» **Required work**:
The lines from the one containing "Instruction: Open the" to the end of the entries, both included, are what you need to transcribe exactly, without pictures and without anything else.

» **Given records**:
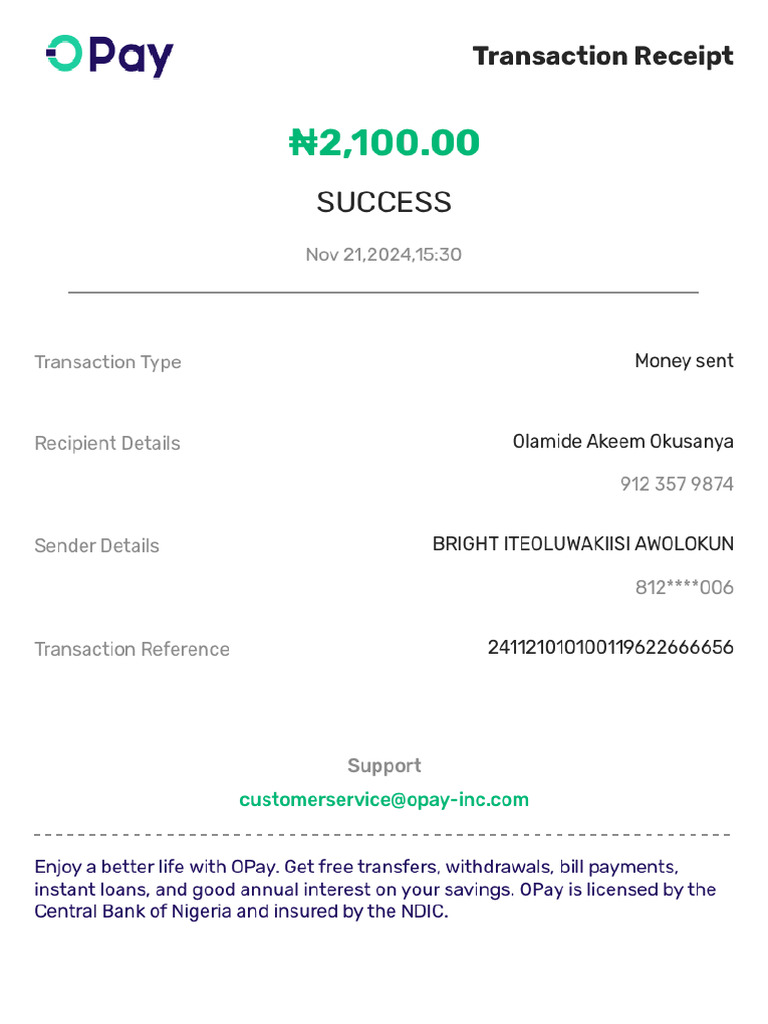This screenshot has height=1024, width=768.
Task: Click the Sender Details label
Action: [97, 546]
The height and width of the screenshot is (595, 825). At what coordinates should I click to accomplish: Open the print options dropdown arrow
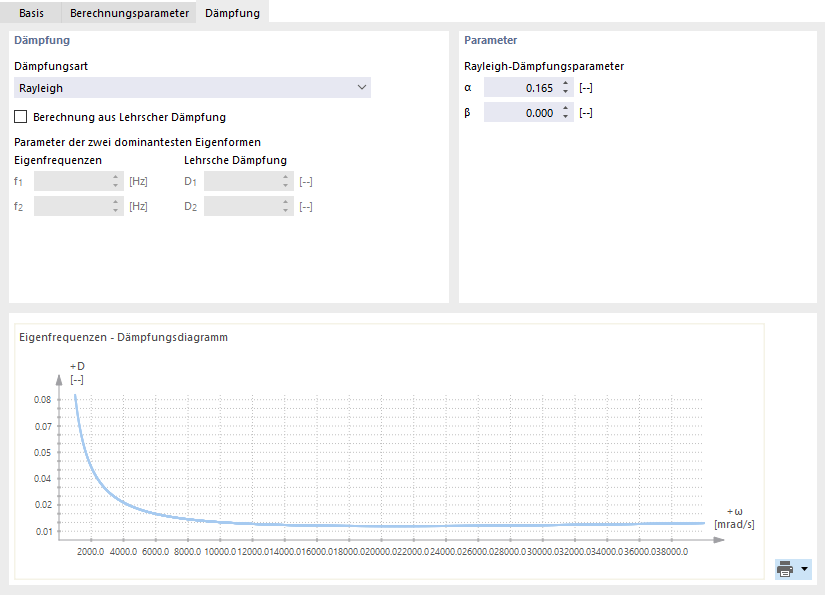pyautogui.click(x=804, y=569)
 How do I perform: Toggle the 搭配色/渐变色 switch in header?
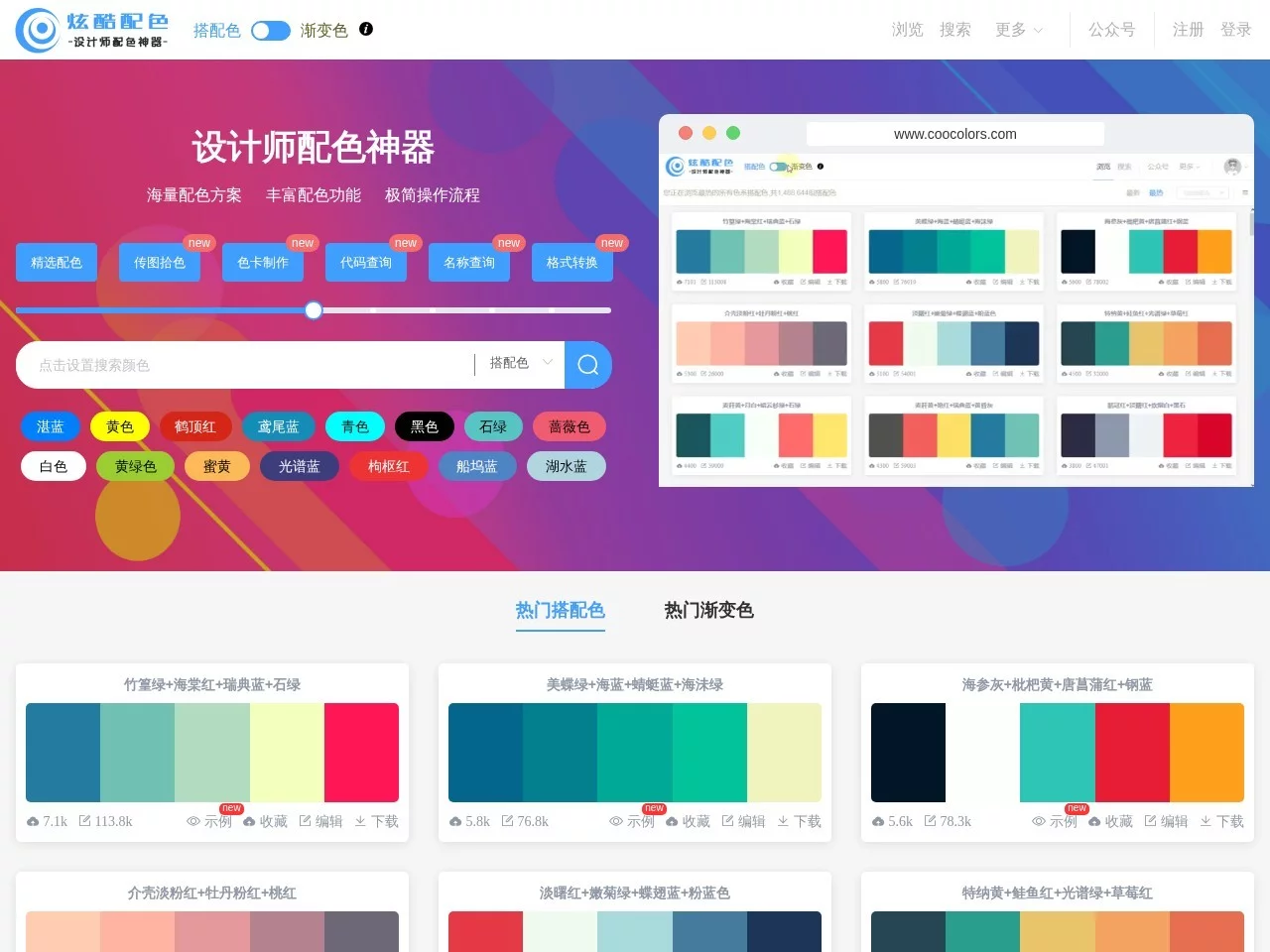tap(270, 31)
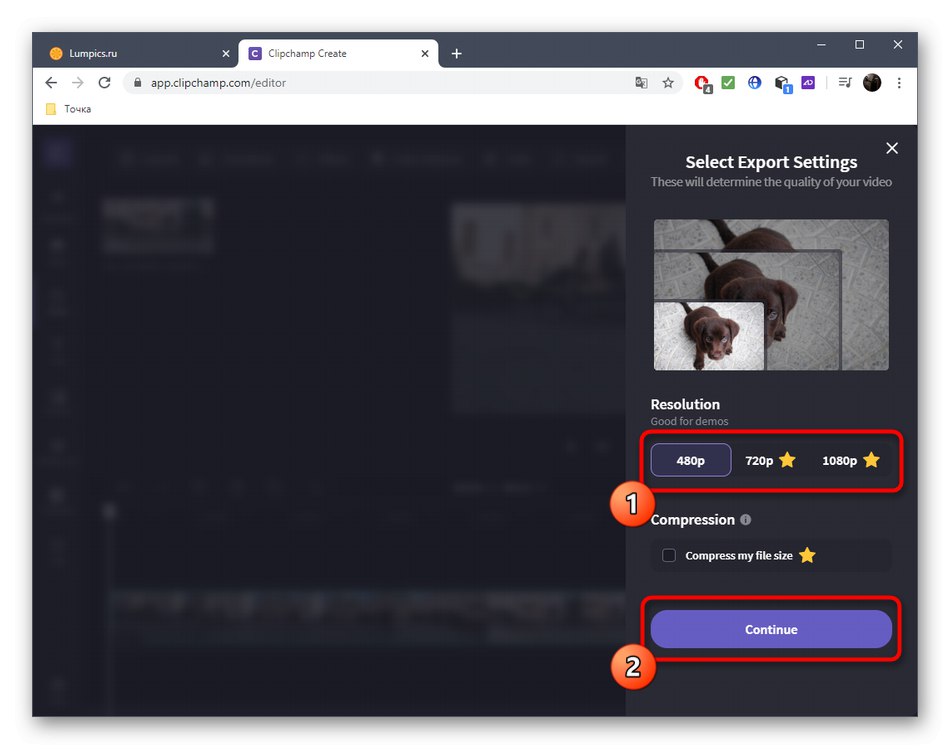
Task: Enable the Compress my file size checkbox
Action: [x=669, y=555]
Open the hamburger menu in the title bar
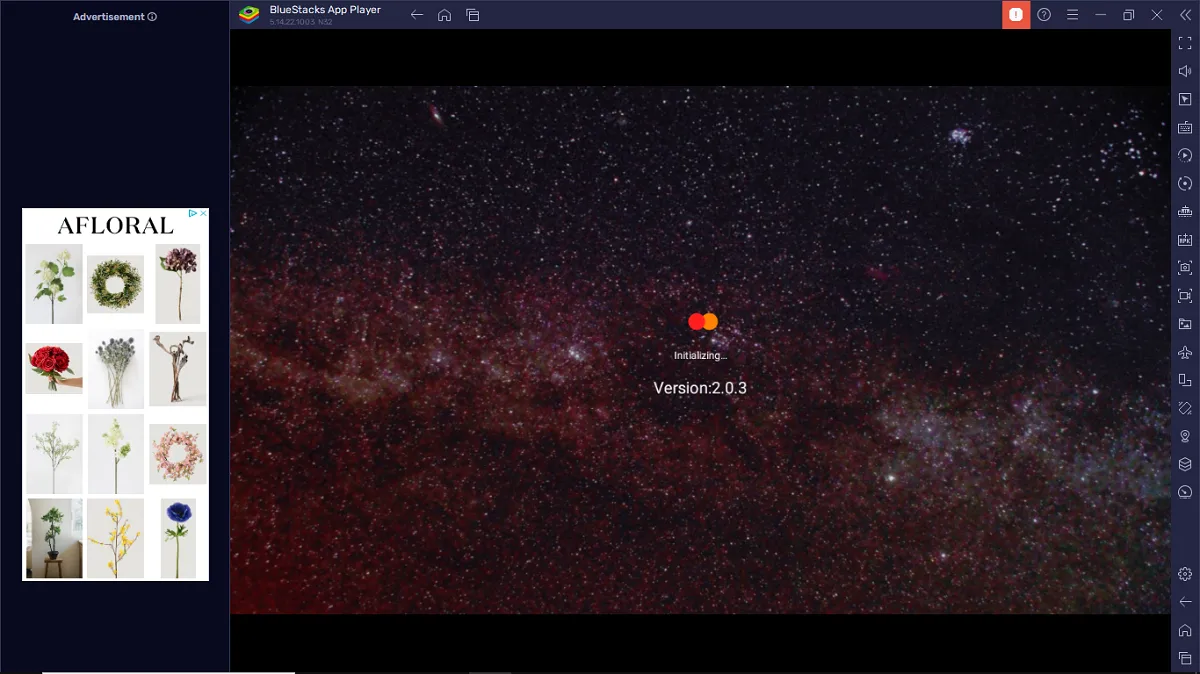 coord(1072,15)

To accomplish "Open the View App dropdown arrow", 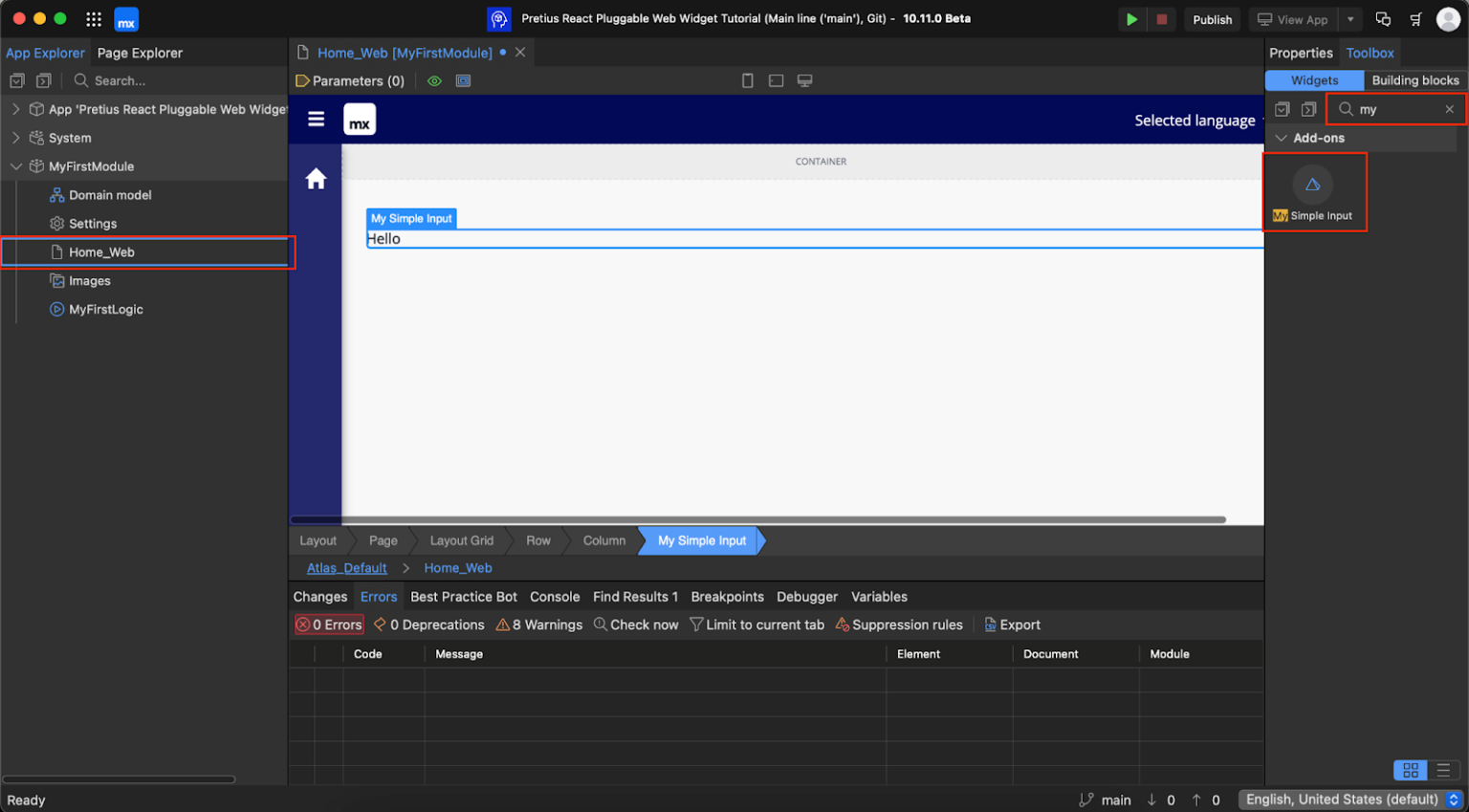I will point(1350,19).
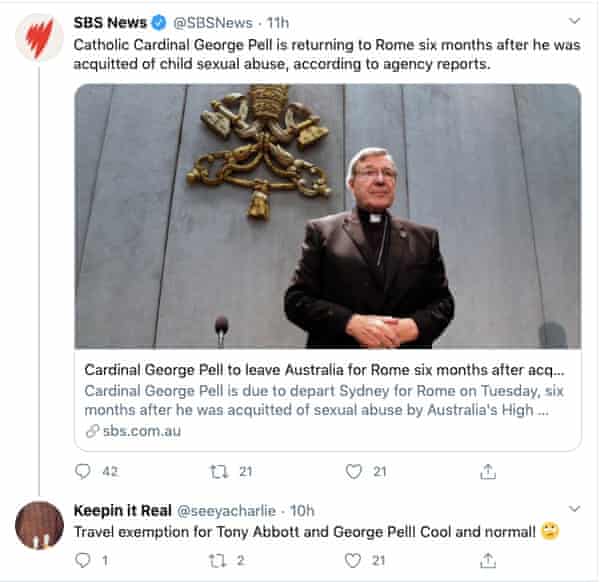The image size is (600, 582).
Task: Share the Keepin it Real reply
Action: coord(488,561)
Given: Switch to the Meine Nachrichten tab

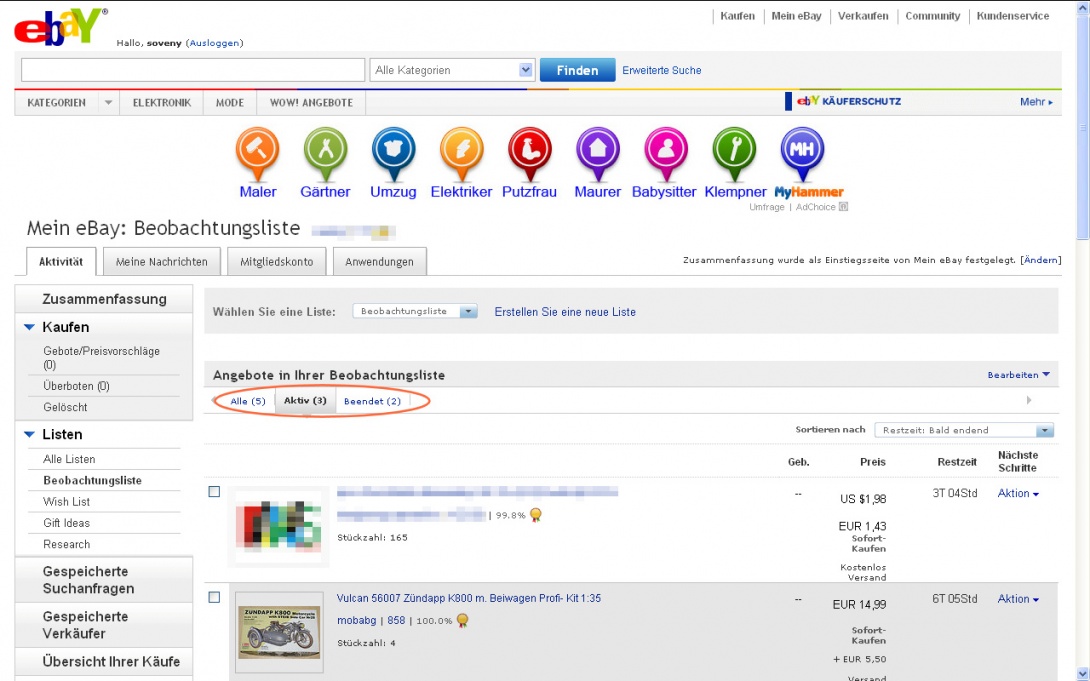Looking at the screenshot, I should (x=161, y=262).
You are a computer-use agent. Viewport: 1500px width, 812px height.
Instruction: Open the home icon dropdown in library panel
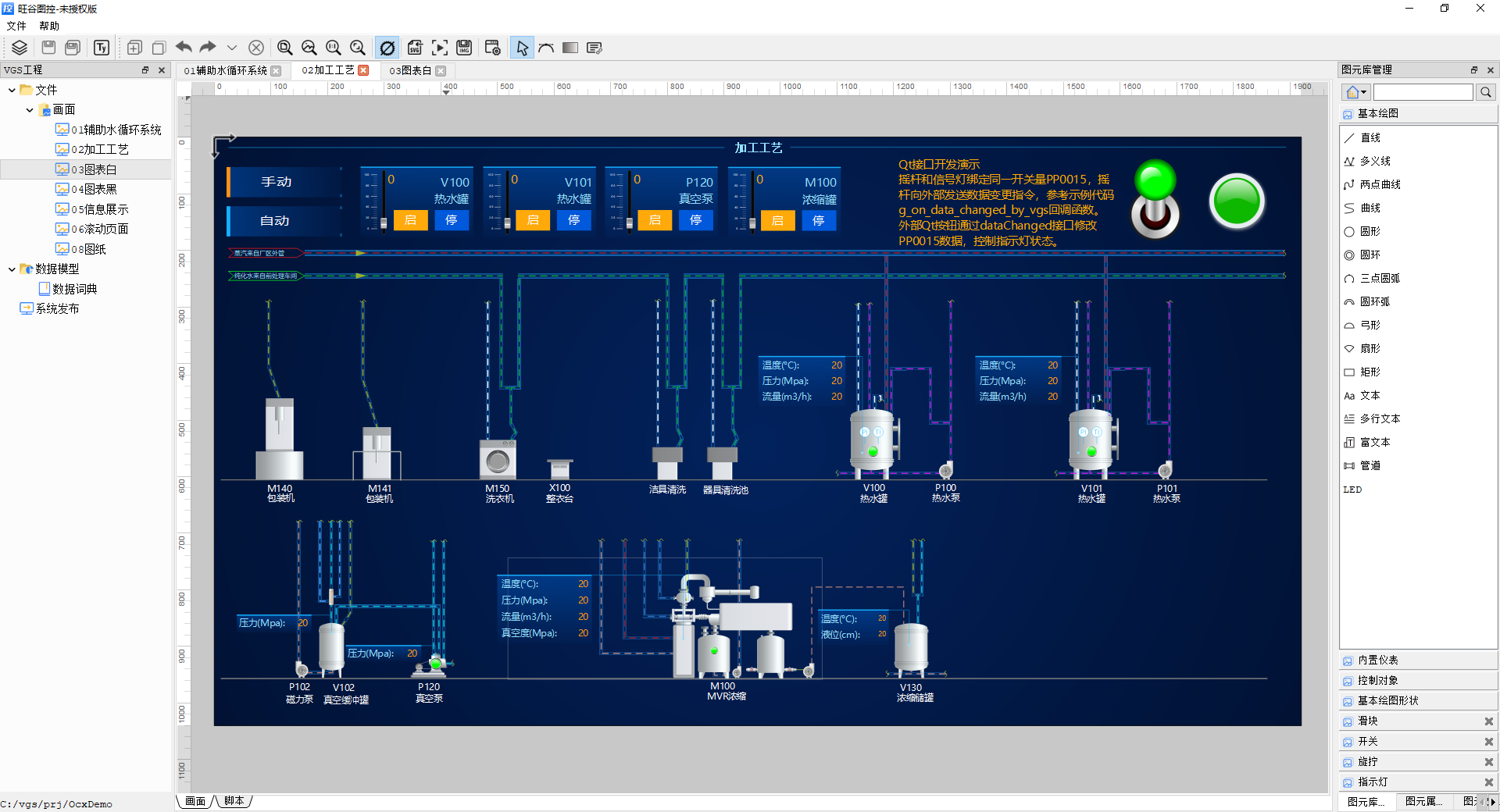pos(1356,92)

» **Output of the exercise**:
Instruction: Open the home icon dropdown in library panel
pos(1356,92)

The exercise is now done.